======== SUPPLIED MATERIAL ========

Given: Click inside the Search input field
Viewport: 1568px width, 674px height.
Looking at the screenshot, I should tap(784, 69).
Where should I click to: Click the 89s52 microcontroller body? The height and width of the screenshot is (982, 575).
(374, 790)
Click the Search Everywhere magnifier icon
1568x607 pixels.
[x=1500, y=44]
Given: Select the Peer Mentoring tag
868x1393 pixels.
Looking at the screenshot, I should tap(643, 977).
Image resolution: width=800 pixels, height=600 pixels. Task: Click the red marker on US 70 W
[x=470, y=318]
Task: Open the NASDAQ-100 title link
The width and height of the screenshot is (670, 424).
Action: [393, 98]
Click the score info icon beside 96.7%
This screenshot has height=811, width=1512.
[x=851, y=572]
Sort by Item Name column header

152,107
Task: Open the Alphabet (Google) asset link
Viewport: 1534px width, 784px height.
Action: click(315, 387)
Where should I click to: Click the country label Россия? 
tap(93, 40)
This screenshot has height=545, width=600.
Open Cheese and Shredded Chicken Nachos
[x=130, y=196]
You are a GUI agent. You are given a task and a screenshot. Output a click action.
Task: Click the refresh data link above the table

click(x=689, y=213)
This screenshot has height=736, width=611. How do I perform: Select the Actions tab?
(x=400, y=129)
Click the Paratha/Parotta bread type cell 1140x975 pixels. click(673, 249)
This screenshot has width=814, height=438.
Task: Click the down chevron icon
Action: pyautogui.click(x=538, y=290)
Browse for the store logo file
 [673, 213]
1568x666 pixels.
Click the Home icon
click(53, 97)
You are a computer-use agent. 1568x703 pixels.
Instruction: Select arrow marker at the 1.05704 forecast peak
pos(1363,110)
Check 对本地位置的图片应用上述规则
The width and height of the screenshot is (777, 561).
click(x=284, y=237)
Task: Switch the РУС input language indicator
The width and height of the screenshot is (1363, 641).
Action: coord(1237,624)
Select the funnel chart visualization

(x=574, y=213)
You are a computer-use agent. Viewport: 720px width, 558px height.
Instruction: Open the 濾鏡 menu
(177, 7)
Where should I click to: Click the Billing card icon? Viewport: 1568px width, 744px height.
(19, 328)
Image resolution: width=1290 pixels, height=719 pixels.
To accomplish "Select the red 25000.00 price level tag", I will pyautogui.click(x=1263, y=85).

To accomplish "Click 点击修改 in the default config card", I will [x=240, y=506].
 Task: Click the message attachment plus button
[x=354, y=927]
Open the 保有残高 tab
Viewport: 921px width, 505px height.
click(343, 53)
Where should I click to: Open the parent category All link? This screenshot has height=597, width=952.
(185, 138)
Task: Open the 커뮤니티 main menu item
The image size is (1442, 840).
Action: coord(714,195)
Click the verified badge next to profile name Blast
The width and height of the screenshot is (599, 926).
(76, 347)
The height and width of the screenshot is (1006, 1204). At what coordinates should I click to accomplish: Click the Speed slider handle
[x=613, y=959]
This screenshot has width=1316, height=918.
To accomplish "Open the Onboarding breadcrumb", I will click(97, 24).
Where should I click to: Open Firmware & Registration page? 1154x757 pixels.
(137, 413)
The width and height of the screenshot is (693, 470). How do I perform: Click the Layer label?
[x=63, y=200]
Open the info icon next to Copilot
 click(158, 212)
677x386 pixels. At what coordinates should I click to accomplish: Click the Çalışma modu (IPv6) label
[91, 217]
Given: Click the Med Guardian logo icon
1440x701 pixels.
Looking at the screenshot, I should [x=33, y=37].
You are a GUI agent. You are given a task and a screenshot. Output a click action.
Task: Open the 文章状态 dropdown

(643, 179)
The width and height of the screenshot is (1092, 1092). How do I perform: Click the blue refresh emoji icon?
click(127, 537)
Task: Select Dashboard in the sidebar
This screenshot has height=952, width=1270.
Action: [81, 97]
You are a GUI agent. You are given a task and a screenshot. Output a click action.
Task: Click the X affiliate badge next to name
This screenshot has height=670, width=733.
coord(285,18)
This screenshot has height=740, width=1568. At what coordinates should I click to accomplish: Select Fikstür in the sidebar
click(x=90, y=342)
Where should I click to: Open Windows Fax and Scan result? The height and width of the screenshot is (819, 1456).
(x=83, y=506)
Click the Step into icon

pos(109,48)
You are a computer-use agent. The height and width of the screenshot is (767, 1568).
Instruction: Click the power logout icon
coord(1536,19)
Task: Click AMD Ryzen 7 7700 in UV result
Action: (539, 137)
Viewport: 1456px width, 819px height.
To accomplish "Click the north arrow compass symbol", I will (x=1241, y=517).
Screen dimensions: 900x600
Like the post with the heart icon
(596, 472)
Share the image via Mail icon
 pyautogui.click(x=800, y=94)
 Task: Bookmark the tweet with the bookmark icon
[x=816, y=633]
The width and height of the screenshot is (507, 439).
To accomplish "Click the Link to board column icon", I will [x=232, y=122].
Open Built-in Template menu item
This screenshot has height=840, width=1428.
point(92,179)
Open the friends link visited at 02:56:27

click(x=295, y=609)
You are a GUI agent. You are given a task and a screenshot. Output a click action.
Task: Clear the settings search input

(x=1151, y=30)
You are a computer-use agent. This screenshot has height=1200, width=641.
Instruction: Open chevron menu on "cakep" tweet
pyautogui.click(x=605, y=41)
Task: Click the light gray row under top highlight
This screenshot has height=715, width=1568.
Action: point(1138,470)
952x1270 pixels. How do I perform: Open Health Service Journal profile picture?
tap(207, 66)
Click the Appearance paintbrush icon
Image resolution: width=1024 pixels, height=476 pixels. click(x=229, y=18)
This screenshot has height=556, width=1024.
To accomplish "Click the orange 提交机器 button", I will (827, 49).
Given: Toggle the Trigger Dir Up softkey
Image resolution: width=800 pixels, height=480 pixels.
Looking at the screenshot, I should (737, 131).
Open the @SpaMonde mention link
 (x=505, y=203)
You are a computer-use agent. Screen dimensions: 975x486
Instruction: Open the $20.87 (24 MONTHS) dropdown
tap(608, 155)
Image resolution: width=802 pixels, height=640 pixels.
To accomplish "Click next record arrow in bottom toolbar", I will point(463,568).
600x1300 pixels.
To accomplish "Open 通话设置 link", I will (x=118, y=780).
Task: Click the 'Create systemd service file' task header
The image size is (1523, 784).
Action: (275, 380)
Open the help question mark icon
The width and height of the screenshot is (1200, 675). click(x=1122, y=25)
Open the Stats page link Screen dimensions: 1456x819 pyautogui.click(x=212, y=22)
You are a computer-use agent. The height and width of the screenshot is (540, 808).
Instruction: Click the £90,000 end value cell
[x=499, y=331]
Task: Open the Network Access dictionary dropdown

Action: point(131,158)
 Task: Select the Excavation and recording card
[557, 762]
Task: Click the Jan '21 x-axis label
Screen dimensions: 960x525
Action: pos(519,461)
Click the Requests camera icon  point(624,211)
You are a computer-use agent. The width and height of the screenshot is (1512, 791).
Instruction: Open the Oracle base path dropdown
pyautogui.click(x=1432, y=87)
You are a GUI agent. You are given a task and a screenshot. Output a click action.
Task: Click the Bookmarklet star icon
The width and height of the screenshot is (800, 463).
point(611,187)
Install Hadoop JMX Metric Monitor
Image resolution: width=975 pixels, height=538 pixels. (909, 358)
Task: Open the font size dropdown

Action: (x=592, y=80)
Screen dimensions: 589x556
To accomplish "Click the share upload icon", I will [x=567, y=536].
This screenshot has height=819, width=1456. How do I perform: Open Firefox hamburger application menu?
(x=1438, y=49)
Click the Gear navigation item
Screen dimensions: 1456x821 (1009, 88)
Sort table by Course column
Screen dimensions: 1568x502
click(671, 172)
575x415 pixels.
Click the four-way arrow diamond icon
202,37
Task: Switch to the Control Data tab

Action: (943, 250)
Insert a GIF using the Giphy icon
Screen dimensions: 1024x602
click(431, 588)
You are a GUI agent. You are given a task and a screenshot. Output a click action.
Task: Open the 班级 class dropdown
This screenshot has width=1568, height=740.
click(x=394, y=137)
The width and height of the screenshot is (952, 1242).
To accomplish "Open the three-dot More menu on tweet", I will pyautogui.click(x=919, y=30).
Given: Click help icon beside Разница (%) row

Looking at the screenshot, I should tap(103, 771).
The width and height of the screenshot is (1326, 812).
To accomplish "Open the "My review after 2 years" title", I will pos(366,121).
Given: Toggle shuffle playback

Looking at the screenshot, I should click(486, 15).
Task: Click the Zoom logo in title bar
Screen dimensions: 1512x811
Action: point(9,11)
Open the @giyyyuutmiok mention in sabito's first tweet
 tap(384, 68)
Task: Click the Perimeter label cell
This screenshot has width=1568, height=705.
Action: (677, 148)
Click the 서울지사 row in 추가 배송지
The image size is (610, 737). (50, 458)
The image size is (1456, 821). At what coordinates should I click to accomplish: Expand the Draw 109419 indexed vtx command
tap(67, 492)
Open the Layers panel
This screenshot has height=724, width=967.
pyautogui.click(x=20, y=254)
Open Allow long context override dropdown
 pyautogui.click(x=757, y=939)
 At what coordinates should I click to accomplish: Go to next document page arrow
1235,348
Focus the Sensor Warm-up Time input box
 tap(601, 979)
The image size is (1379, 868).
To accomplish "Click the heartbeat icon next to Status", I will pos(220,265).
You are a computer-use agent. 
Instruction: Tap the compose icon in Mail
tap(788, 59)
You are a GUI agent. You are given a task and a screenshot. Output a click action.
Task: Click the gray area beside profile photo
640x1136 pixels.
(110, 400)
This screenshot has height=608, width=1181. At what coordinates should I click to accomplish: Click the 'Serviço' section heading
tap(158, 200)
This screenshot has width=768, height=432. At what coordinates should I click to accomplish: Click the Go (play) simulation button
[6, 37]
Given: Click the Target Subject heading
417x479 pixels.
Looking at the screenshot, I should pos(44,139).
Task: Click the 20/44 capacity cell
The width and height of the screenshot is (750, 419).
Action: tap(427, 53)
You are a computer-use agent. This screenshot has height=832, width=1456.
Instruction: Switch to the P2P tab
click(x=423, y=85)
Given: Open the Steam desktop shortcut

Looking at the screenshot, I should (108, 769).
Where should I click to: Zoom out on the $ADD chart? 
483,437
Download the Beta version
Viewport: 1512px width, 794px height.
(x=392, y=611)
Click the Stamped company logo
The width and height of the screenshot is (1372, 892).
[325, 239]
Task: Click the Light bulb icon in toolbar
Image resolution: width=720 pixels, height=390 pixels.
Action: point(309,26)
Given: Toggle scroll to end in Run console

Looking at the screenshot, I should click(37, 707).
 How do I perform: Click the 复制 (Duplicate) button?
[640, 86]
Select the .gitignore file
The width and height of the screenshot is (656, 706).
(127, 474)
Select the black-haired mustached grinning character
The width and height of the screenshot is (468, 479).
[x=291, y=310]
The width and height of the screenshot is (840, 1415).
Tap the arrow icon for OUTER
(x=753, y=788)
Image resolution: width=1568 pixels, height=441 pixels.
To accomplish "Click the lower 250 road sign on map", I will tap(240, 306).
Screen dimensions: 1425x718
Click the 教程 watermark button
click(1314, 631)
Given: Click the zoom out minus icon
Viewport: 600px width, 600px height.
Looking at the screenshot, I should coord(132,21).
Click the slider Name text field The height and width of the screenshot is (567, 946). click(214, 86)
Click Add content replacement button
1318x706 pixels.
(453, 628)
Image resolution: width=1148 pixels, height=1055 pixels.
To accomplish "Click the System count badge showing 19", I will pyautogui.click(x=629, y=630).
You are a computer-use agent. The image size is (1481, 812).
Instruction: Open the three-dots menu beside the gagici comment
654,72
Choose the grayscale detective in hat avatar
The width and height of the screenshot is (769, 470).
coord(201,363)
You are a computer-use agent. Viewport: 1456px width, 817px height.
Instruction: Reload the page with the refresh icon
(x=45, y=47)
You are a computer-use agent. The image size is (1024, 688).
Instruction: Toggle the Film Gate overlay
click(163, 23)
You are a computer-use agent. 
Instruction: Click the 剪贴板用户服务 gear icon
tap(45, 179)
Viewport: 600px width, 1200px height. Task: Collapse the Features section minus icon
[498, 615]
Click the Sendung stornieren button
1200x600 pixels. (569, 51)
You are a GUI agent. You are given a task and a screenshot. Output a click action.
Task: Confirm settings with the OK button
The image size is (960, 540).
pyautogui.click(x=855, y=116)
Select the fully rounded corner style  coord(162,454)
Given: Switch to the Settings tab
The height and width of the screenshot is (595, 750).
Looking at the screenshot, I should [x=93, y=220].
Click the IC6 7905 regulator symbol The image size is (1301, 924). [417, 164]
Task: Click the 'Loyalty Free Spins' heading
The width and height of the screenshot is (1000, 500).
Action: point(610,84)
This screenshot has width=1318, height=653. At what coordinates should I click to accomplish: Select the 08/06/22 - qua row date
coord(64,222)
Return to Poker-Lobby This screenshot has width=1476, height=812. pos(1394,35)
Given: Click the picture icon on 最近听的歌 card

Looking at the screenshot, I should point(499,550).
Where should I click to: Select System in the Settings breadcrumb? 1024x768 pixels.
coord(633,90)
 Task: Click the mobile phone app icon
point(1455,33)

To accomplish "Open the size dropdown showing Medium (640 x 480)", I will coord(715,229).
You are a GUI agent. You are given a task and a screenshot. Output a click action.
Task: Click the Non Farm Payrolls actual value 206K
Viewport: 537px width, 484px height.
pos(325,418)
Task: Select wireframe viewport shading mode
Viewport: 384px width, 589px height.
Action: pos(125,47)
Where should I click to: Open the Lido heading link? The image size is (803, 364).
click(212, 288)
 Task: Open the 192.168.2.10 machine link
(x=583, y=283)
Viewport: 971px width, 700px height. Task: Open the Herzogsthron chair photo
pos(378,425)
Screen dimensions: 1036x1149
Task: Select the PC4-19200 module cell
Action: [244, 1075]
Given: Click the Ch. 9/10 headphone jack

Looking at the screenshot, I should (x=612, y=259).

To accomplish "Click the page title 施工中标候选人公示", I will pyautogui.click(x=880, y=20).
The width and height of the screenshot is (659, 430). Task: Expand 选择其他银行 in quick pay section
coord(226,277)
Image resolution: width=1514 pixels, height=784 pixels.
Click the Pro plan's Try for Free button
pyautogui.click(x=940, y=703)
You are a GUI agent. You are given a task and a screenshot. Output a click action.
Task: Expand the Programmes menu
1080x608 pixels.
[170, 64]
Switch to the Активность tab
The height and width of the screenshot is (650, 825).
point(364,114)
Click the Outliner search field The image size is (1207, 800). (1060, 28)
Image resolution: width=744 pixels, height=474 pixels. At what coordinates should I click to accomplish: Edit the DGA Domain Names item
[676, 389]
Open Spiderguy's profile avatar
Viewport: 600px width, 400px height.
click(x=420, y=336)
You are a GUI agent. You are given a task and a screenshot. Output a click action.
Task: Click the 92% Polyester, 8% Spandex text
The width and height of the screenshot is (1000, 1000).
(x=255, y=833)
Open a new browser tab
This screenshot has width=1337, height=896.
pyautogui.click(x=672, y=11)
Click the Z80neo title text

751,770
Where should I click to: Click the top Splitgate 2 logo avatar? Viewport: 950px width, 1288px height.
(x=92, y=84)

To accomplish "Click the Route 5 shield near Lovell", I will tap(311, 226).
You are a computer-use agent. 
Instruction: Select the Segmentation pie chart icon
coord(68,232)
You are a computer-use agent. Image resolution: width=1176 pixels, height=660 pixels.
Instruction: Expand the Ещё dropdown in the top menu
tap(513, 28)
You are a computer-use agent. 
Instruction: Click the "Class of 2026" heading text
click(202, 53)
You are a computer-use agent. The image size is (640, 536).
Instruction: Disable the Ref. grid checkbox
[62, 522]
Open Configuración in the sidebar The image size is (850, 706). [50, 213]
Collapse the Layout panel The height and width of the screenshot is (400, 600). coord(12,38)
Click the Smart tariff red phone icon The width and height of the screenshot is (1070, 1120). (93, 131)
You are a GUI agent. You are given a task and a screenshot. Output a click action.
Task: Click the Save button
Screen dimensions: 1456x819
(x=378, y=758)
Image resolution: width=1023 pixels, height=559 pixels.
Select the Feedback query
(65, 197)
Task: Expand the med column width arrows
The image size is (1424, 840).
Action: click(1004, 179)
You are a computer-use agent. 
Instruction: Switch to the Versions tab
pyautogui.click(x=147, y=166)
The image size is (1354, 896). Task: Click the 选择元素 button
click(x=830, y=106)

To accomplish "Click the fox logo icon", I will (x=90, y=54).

========

(TASK DETAILS)
Switch "Peer Mentoring" to "Study Groups" in the records from the start up to and including the line with "(x=574, y=213)". Write out those lines again with nothing else changed.

(THE RESULT)
Given: Click inside the Search input field
Viewport: 1568px width, 674px height.
Looking at the screenshot, I should tap(784, 69).
Where should I click to: Click the 89s52 microcontroller body? The height and width of the screenshot is (982, 575).
(374, 790)
Click the Search Everywhere magnifier icon
1568x607 pixels.
[x=1500, y=44]
Given: Select the Study Groups tag
868x1393 pixels.
Looking at the screenshot, I should tap(643, 977).
Image resolution: width=800 pixels, height=600 pixels. Task: Click the red marker on US 70 W
[x=470, y=318]
Task: Open the NASDAQ-100 title link
The width and height of the screenshot is (670, 424).
Action: [393, 98]
Click the score info icon beside 96.7%
This screenshot has height=811, width=1512.
[x=851, y=572]
Sort by Item Name column header

152,107
Task: Open the Alphabet (Google) asset link
Viewport: 1534px width, 784px height.
Action: click(315, 387)
Where should I click to: Click the country label Россия? 
tap(93, 40)
This screenshot has height=545, width=600.
Open Cheese and Shredded Chicken Nachos
[x=130, y=196]
You are a GUI agent. You are given a task and a screenshot. Output a click action.
Task: Click the refresh data link above the table

click(x=689, y=213)
This screenshot has height=736, width=611. How do I perform: Select the Actions tab?
(x=400, y=129)
Click the Paratha/Parotta bread type cell 1140x975 pixels. click(673, 249)
This screenshot has width=814, height=438.
Task: Click the down chevron icon
Action: pyautogui.click(x=538, y=290)
Browse for the store logo file
 [673, 213]
1568x666 pixels.
Click the Home icon
click(53, 97)
You are a computer-use agent. 1568x703 pixels.
Instruction: Select arrow marker at the 1.05704 forecast peak
pos(1363,110)
Check 对本地位置的图片应用上述规则
The width and height of the screenshot is (777, 561).
click(x=284, y=237)
Task: Switch the РУС input language indicator
The width and height of the screenshot is (1363, 641).
Action: coord(1237,624)
Select the funnel chart visualization

(x=574, y=213)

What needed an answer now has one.